Asymmetry is a novel of three parts. The first is about a young woman named Alice, an aspiring writer, who has a love affair with the literary giant, Ezra Blazer. It’s set in New York. The second is about an Iraqi-American economist, Amar, held by immigration in Heathrow, London in 2008. The third is the transcript of Ezra Blazer’s appearance on the BBC Radio 4 show ‘Desert Island Discs’.
How these three parts sit in symmetry, or not, to each other. How the three main characters lives compare and contrast to each other, encourages us to compare the influence of birth, gender and situation on our ability to choose our path in life. It is also impossible not to try and seek connections between the three parts, to try and understand how these stories relate to each other. We, like Alice, must use our imaginations to create meaning. As Ezra Blazer says, ‘It’s human nature to try to impose order and form on even the most defiantly chaotic and amorphous stuff of life’.

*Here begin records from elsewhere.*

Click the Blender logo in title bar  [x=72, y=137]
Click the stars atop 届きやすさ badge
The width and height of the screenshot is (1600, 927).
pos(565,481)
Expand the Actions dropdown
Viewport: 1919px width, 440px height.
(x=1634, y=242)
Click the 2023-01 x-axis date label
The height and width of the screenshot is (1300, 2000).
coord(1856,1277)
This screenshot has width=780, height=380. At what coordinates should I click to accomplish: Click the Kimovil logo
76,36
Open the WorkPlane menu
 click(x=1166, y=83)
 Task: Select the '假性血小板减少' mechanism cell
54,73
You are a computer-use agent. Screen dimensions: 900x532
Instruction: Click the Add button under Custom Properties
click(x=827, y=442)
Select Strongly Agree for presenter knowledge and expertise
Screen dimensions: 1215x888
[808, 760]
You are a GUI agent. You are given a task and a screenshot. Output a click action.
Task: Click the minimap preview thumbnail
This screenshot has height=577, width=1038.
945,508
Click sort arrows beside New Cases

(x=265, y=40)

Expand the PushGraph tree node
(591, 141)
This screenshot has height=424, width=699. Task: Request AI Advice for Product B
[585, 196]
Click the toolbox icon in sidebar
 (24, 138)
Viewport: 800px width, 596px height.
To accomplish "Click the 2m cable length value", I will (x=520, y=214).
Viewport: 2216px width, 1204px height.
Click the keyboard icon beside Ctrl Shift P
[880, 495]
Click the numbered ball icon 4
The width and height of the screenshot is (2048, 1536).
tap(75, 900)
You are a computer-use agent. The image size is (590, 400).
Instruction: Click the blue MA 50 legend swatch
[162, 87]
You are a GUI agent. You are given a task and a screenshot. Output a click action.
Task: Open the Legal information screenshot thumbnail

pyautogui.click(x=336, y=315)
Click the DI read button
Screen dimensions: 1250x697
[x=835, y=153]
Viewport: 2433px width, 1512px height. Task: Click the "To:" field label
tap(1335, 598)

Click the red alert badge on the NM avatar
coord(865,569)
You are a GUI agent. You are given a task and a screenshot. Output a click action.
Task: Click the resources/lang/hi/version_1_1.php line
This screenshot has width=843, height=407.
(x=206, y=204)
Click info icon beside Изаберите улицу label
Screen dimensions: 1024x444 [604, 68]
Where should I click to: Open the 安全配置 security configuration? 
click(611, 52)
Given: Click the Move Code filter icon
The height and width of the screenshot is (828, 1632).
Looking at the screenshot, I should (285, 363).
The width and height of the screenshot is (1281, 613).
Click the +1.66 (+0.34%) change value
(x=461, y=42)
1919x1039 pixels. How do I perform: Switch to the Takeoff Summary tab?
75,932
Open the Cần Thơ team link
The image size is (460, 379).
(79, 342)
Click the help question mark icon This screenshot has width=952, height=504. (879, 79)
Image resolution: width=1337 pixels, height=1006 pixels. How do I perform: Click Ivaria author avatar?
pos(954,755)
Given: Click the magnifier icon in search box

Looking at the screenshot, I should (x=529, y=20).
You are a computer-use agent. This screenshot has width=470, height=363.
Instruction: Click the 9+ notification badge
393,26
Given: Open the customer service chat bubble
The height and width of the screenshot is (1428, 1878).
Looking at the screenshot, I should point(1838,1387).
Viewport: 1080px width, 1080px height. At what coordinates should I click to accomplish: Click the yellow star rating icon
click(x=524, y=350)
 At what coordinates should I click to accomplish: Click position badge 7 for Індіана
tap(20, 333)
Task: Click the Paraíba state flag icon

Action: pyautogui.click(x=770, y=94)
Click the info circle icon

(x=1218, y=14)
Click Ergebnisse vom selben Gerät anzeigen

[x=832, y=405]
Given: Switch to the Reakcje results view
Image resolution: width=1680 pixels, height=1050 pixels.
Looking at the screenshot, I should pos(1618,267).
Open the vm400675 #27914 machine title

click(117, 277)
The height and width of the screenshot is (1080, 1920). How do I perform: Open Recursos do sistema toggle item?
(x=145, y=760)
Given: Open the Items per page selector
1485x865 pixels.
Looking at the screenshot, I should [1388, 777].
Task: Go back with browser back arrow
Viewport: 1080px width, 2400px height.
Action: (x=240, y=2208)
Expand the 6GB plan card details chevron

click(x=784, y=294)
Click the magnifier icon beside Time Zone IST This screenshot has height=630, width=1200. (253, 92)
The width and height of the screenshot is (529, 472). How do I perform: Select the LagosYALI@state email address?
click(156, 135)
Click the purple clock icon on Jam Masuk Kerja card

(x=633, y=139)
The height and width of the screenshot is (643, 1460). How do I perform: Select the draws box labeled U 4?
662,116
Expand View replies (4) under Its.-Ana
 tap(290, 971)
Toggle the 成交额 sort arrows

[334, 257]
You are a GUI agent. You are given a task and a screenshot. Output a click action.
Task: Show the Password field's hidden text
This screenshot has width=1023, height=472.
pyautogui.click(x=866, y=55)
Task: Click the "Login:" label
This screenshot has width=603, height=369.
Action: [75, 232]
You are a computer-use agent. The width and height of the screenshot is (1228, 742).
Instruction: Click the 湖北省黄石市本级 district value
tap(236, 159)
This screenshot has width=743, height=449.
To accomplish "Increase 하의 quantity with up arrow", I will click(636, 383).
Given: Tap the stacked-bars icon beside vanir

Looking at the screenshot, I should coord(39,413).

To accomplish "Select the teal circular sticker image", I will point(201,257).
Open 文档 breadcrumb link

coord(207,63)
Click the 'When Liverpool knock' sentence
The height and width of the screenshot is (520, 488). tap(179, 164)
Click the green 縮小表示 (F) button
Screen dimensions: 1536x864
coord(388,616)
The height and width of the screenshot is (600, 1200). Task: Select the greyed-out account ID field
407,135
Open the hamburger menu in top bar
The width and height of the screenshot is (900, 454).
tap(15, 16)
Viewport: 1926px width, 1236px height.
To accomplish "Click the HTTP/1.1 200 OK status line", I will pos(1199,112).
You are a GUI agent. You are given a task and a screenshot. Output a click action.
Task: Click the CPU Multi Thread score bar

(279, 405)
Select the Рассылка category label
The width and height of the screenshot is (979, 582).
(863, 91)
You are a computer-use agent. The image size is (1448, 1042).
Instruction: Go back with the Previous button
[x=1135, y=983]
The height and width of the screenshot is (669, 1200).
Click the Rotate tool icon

In that final section we are given a clue to one of these connections.
You could think that this makes Asymmetry an overtly literary novel, something intentionally tricksy. While it is full of literary reflection and reference, it is also very easy to fall into the flow of the characters lives; the writing and storytelling is immensely absorbing.
In America much has been made of Lisa Halliday’s affair with Philip Roth and the possible comparisons between her story and the story of Alice and Ezra Blazer. Much like Lisa herself, I’m not really interested in this (see her interview on The New York Times Book Review Podcast). I am however, frustrated by how easily critics and publicists look for the scandalous angle rather than thinking about the other more interesting comparisons to be made between Asymmetry and other novels like Ali Smith’s How to be both and The Living by Anjali Joseph. We are living in a world in which we live asymmetry but only those suffering from the imbalance seem to notice. Thinking of ourselves outside of our cultural, racial, national, religious, sexual boundaries is really important for a development of human consciousness and the survival of our planet – though I’m not sure that the latter was really on Lisa Halliday’s mind.
Asymmetry is a clever and thought-provoking novel. It should be part of a wider conversation about books that sit seemingly different narratives together to inform and challenge our interpretations of the more ‘defiantly chaotic’ nature of our world.